Lorsqu'elle revint au Maroc, ce fut pour apprendre que son fils était soldat à Oran où il ne resta d'ailleurs pas longtemps : voyant que son unité tardait à partir au front, il demanda à passer dans un bataillon de choc : après un rude entraînement dans divers camps d'Algérie, il acquit son certificat de parachutiste et peu après quitta enfin l'Afrique en vue du débarquement à l'île d'Elbe. Jouant de malheur, il faillit ne pas être de la fête par suite d'une crise de furonculose aigüe ; mais refusant de se laisser hospitaliser, il eut la joie, quoique bien mal en point, de participer à la prise de l'île. De là il exécuta, avec son groupe, plusieurs opérations de commandos sur la côte italienne. Et ce fut enfin, en août 1944, le débarquement à Saint-Tropez.

Au cours des durs combats pour la prise de Toulon, André Boudet se distingua particulièrement : un jour, entre autres, sa patrouille ayant été encerclée dans les lignes allemandes n'eut que deux survivants : André Boudet et son caporal grièvement blessé ; André réussit à le sauver, en le ramenant dans nos lignes. Voici le texte de la citation qui récompensa cet exploit :

« Chasseur, d'un entrain et d'un allant remarquables ; n'a cessé de faire preuve des plus belles qualités de combattant au cours des combats de rues de Toulon du 21 au 28 août 1944. S'est particulièrement distingue au cours des patrouilles de reconnaissance ramenant de l'une d'elles son caporal blessé ».

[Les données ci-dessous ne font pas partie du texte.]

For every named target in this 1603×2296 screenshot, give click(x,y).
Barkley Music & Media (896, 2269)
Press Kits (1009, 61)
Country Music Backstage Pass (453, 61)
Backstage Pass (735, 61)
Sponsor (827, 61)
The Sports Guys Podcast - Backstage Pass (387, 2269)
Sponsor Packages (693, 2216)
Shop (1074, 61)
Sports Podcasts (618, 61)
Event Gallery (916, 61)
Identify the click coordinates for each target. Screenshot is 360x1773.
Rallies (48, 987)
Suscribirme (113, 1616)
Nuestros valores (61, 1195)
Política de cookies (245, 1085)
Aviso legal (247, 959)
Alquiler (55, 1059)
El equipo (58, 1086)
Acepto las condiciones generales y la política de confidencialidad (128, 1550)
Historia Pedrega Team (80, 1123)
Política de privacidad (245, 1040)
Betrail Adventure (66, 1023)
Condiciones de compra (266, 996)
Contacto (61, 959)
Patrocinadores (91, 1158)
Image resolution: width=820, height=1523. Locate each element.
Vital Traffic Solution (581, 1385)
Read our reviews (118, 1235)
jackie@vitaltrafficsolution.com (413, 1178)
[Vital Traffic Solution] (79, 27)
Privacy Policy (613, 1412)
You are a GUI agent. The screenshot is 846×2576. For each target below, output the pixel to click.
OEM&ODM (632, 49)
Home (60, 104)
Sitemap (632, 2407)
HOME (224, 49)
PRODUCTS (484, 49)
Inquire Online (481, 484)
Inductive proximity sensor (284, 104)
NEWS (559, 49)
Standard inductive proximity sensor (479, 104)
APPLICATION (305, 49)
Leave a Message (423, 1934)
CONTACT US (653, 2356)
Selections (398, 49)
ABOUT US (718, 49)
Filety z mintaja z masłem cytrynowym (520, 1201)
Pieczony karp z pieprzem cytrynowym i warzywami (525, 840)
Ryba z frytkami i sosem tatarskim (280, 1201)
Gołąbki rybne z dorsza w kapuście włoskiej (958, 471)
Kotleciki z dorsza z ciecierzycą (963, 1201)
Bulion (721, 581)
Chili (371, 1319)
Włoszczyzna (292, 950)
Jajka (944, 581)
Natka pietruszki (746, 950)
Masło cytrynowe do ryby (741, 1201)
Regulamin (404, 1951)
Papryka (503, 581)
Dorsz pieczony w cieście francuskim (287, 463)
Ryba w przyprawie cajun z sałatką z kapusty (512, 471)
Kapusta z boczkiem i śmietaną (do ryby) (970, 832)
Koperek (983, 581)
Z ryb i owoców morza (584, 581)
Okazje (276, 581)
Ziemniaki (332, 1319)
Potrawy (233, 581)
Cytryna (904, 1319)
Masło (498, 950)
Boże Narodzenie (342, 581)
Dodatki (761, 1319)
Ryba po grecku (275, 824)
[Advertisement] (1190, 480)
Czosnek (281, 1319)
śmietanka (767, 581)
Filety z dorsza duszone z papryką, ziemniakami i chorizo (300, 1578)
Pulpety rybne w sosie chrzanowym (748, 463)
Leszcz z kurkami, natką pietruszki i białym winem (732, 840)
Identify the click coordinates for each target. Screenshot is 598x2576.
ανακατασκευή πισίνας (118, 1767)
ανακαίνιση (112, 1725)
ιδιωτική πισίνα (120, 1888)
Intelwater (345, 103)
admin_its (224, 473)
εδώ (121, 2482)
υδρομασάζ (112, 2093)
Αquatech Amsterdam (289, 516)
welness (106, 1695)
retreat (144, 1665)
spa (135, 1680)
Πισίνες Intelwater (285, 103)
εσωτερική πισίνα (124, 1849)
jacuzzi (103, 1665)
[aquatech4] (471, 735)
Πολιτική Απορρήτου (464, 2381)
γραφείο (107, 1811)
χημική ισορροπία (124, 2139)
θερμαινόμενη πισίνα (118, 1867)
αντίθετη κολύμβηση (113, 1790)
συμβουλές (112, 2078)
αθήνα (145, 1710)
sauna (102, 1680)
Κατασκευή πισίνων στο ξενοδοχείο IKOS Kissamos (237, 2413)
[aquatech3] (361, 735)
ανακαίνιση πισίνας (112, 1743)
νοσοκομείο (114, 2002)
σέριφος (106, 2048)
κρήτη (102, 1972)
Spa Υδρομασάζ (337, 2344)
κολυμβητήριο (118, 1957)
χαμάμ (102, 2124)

Puis ce furent les combats de la vallée du Rhône, la prise de Lyon, de Dijon, jusqu'au moment où l'ennemi fit rageusement face dans les Vosges. Lors de la prise de Belfort, André, toujours au premier rang quand il y avait du danger, fut volontaire pour le « nettoyage », et voilà que, débouchant place du Diamant, il se trouve seul en face d'une patrouille allemande ; se réfugiant dans un immeuble, il tint ses assaillants en respect à coups de grenades d'étage en étage jusqu'au moment où, niché sur le toit et gardant pour lui sa dernière grenade, il eut la joie de voir ses ennemis décimés abandonner la poursuite. Mais, à s'exposer ainsi sans cesse, André Boudet ne pouvait faire une longue carrière.

C'est par un froid dimanche de décembre qu'au cours de l'avance sur Thann, André Boudet placé à l'extrême pointe d'un dispositif de guetteurs dans la forêt de Villers sur Thur fut tué d'une balle en plein front par un tireur d'élite. Il avait 18 ans.

Voici sa citation posthume à l'Ordre de l'Armée :

« Chasseur d'un caractère remarquable tant par son courage au feu que par son esprit de camaraderie. Ayant participé avec le plus grand succès aux différentes opérations de sa section, s'est fait remarqué au cours des combats de rues de Toulon, par son cran et sa bravoure.

Dans les Vosges, puis à Belfort, enfin en Alsace, s'est toujours trouvé à la pointe du combat.

Tombé glorieusement, tué d'une balle en pleine tête le 3 décembre 1944 alors qu'éclaireur avancé il protégeait l'avance de ses camarades ».